Last, embryos exposed to 20 μM SB431542 during the interval between the late cleavage and early gastrula stage result in the least phenotypically abnormal larvae of all the time intervals tested (n = 3 technical replicates) (Fig. 5u–y). The overall shape of these larvae resembles wild-type larvae (Fig. 5u). That is, they are elongated along one axis, with one end broader in width relative to the other end, and the widest part of the body is positioned approximately half way along the longest axis. In the gut, distinct stomodeum, midgut, and hindgut compartments are detectable, although the gut is not completely normal (Fig. 5v, x). An apical tuft attachment point (Fig. 5w), cerebral commissure (Fig. 5y), and bilateral main connectives (Fig. 5y) are all present. Some of the actin fibers present are disorganized (Fig. 5w; white arrows); however, in the anterior-most portion of the body there is a pair of dorsal longitudinal muscles (Fig. 5w; white arrowheads). These altogether indicate anterior identity via presence of the cerebral commissure (Fig. 5y) and apical tuft attachment point (Fig. 5w). The apical tuft attachment point and the partial formation of the dorsal longitudinal muscles indicate dorsal identity. The stomodeum opening and main neuronal connectives likewise indicate ventral identity. Bilateral symmetry is visible via the presence of a bilateral pair of main connectives and of dorsal longitudinal muscles in the anterior portion of the body. For this time interval, all three body axes are detectable in 96% (n = 48/50) of larvae and undetectable in only 4% (n = 2/50) of cases.

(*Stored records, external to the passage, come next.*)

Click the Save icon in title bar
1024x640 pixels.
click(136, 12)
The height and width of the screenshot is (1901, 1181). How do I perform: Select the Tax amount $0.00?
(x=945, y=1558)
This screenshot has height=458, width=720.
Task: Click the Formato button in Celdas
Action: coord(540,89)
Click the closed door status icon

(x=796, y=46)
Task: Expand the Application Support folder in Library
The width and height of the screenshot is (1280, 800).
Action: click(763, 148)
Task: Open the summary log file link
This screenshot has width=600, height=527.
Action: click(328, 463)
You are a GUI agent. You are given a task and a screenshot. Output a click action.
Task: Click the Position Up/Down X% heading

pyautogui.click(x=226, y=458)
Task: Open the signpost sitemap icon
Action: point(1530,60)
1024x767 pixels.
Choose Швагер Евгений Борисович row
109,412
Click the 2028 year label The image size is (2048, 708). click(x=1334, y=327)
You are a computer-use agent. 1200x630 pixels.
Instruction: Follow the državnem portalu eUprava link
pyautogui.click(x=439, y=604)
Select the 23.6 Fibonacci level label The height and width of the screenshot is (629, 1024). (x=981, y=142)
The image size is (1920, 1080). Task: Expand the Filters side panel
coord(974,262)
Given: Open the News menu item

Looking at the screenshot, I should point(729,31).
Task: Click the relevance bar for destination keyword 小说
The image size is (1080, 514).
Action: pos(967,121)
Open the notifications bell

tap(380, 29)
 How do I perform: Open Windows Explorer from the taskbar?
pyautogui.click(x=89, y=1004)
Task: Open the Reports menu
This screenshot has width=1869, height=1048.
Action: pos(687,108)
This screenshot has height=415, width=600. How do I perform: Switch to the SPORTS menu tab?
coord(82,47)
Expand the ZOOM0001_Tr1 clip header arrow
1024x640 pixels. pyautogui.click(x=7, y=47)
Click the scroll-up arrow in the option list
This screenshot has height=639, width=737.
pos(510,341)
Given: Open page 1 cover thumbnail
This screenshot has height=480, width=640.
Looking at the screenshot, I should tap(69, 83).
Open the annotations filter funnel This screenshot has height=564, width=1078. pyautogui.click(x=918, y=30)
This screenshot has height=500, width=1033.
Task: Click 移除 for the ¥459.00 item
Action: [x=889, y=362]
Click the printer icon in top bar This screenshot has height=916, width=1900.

Experimental and control conditions were compared using an omnibus Chi square test of homogeneity followed by post-hoc pairwise comparisons using a z test of two proportions. The results of these tests indicate that exposures during the 4–32 cell stage and the 16–32 cell stage are not significantly different from each other (p > 0.05). However, both conditions result in a significantly lower proportion (p < 0.05) of larvae with a detectable dorsal–ventral axis when compared to larvae of the DMSO control condition, the 32 cell to late cleavage stage condition, or the late cleavage to early gastrula stage condition. Conversely, exposures during the 32 cell to late cleavage stage and the late cleavage to early gastrula stage are not statistically significantly different from each other (p > 0.05), nor from animals in the DMSO control condition. These data suggest that signaling via the Activin/Nodal pathway functions in dorsal–ventral axis formation prior to the 32 cell stage, likely completing its organizing activity at the end of the 16 cell stage.